9) Le village de l’amour

« Elle imagine que l’horizon a pour elle dénoué sa ceinture. »
Paul Eluard, « La Grande Maison inhabitable », Répétitions

Le film Trishna de Michael Winterbottom a été inspiré par Tess d’Urberville de Thomas Hardy. L’importance du silence, des non-dits, de la réserve dans le personnage joué par Freida Pinto dit beaucoup du rapport amoureux tel qu’il peut se vivre en Inde entre jeunes. Les célibataires indiens de moins de 35 ans sont 60 millions.

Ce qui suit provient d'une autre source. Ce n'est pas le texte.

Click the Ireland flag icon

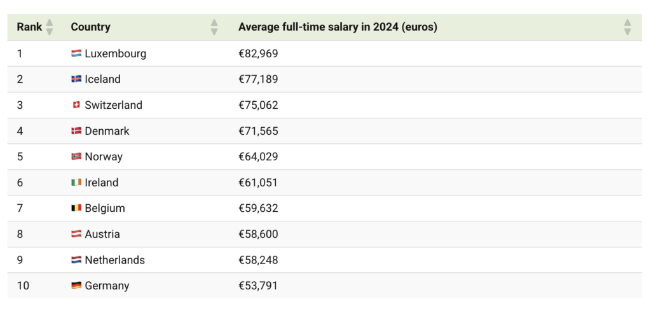76,183
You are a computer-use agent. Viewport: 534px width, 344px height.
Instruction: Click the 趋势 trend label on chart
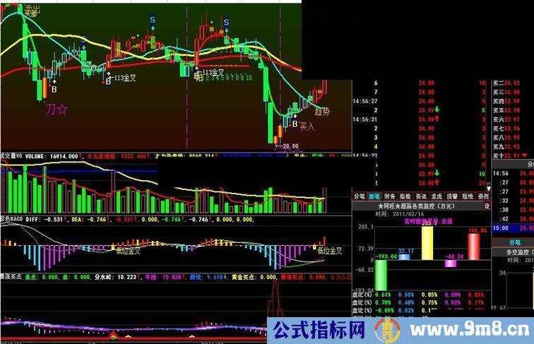(322, 112)
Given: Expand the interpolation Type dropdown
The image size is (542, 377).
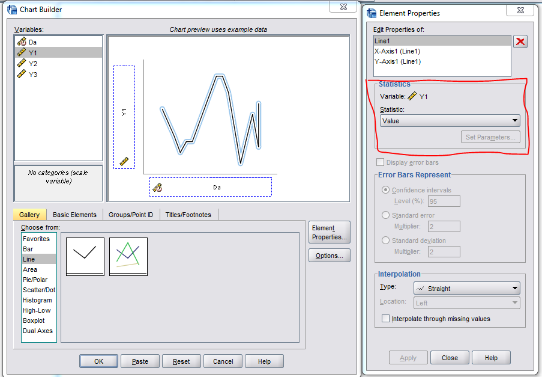Looking at the screenshot, I should (450, 289).
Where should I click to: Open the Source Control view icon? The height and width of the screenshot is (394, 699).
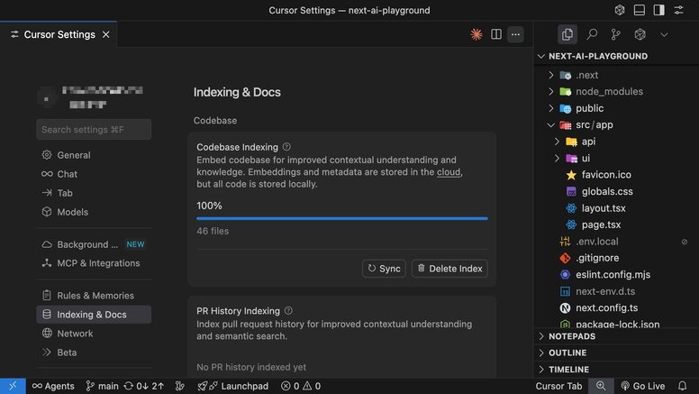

Comme le suggère David Annoussamy1, dans la tradition littéraire tamoule, la période à dominante mystique (650 à 950) célèbre la procession (Oula) de Shiva au Mont Kailash. L’originalité du genre tient à la mise en valeur des différents âges de la vie sentimentale féminine : 5-7 ans (désire l’affection du héros), 8-11 ans (mélancolique sans savoir pourquoi), 12-13 ans (fascinée par le héros), 14-19 ans (se lamente de son amour auprès de sa suivante), 19-25 ans (dépérit de chagrin), 26-31 ans (se consume de langueur), 32-40 ans (a le corps et l’âme contrits).

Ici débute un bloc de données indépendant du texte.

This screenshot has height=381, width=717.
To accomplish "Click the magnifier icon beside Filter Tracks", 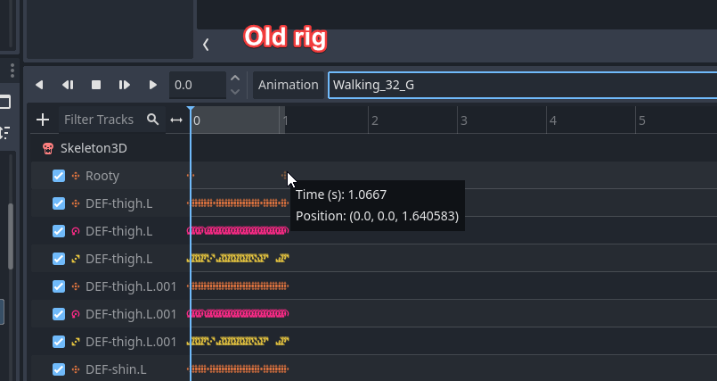I will [x=153, y=120].
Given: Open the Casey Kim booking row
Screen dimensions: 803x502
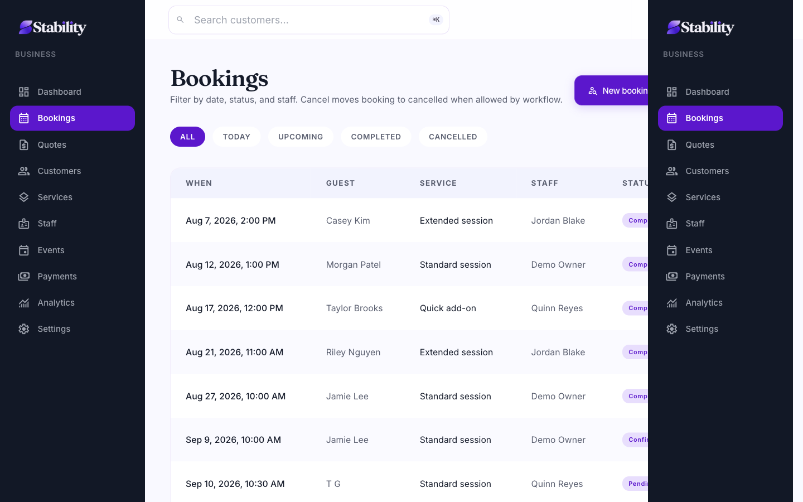Looking at the screenshot, I should coord(409,220).
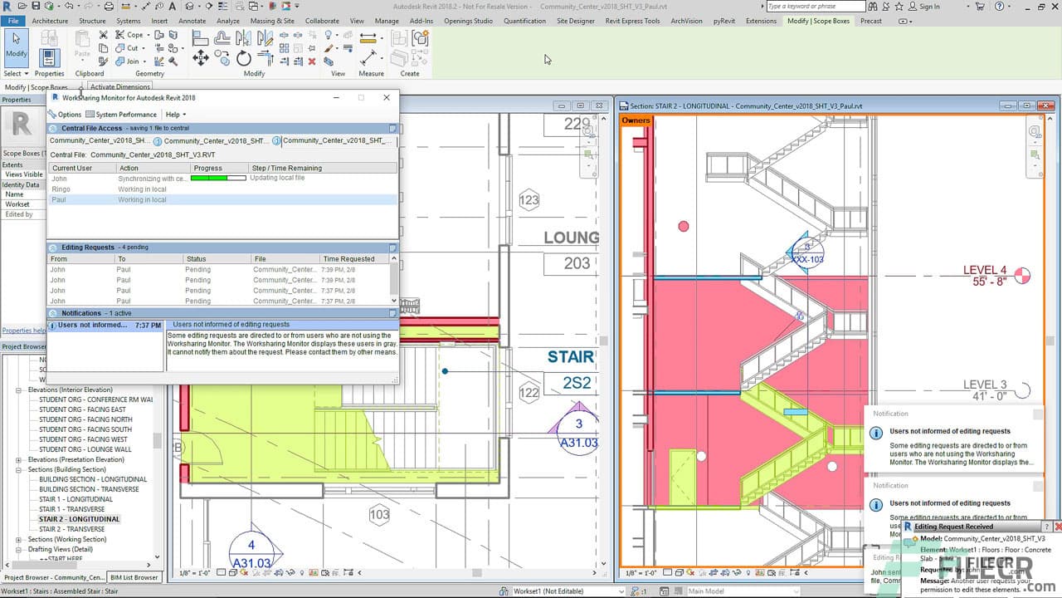Open the Massing & Site ribbon tab
This screenshot has height=598, width=1062.
272,21
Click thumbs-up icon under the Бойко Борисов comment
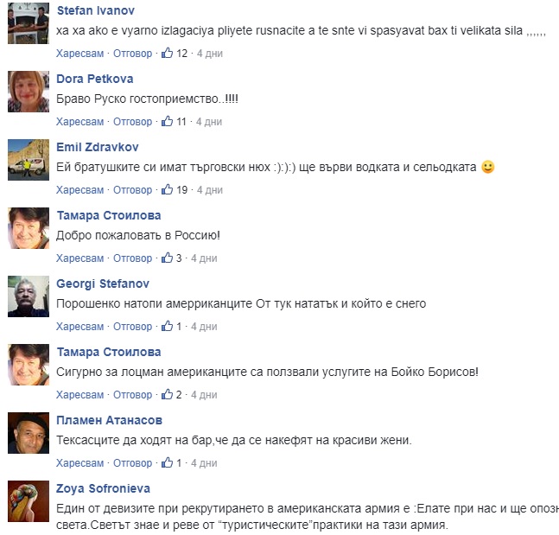Screen dimensions: 559x535 (168, 394)
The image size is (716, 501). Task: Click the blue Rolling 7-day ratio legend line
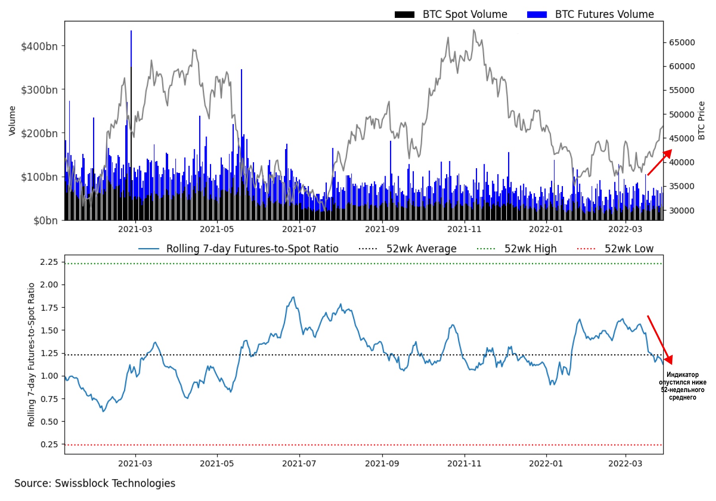click(149, 249)
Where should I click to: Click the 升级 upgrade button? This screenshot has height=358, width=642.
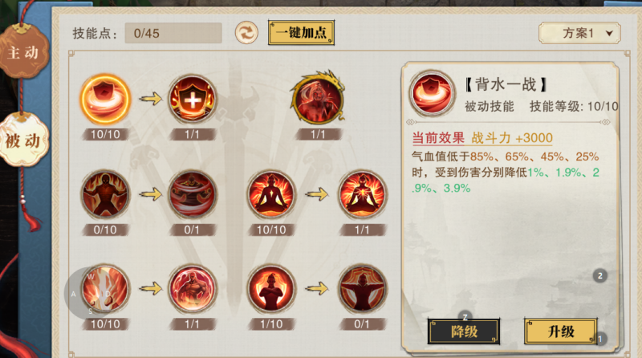[561, 331]
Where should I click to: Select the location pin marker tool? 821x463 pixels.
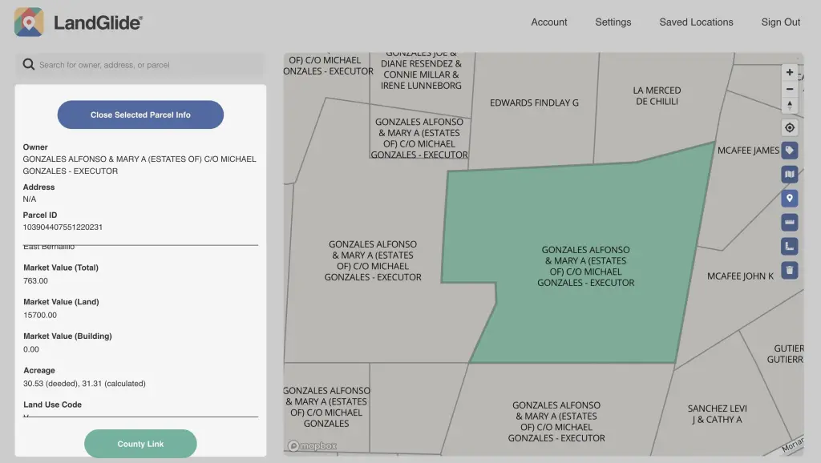point(790,198)
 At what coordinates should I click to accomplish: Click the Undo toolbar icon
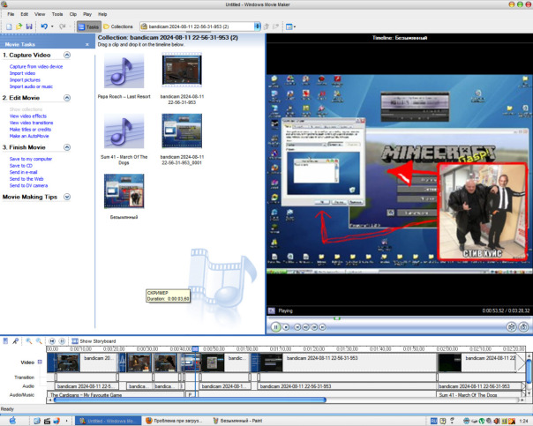tap(43, 26)
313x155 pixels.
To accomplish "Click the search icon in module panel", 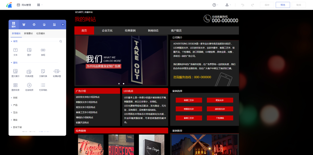I will 61,41.
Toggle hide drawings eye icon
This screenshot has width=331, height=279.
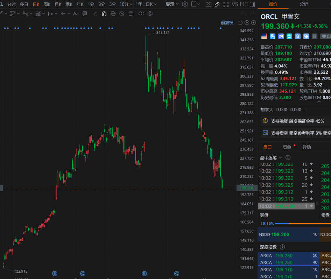point(121,14)
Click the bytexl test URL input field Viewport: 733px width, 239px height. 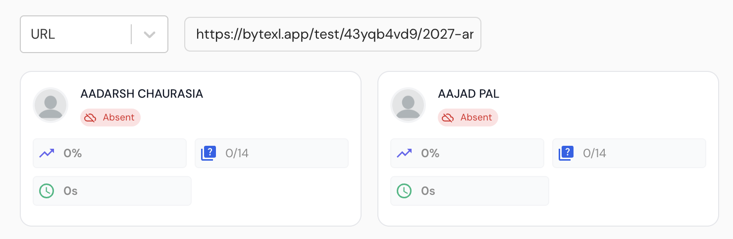[x=333, y=34]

Sri Sri Kumar, qui a créé le Parti des Indiens amoureux en 2008, explique qu’« au début, tout est merveilleux : les balades à moto, les sorties au cinéma… jusqu’à ce que les parents s’en mêlent ». Même si la télé-réalité indienne enseigne le flirt avec Superstud, en réalité bien des amourettes se terminent lorsque les parents commencent à s’inquiéter de trouver un parti pour leur enfant.

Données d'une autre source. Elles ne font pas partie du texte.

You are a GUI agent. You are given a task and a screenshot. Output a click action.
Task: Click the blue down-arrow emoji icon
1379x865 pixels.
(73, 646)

Le marché du mariage en Inde atteint 320 millions d’euros par an, avec 25 % de croissance annuelle. Or, sur ces dépenses, 20 % sont consacrées à la recherche du bon partenaire. Traditionnellement, des petites annonces matrimoniales paraissent le dimanche dans les journaux. Dans ce système, la jeune femme est en général inquiète de savoir que ses parents reçoivent des CV de prétendants.

Le mariage tel qu’il est conçu en Inde est avant tout une alliance entre deux familles. À la campagne, ce sont les conseils de village (khap panchayat) qui valident les unions. Avec internet, les mariages arrangés, qui représentent 90 % des alliances en Inde, sortent renforcés. Des sites généralistes comme Shaadi.com et Bharat Matrimony proposent une large gamme de services, de la liste de mariage à l’organisation de la réception en passant par le voyage de noces. Shaadi.com revendique 20 millions de membres et 1,2 million de couples formés.

Rien de plus efficace pour les parents qu’une recherche multicritères afin d’isoler les prétendants ayant toutes les qualités requises : caste, religion, niveau de salaire, couleur de peau, signe astrologique. Néanmoins, selon la sociologue Patricia Uberoi, à la différence des petites annonces dans la presse, rédigées et gérées par les parents, les sites de rencontre en ligne permettraient à certains jeunes indiens de se réapproprier la recherche de l’âme sœur en s’inscrivant eux-mêmes et en gérant les échanges. Internet peut ainsi représenter une fenêtre d’intimité d’après Uberoi, citée par Françoise Lanby, « beaucoup de couples se rencontrent via internet, et une fois leur décision prise, font en sorte que leurs parents l’approuvent. Cela devient alors un mariage arrangé, indirectement ».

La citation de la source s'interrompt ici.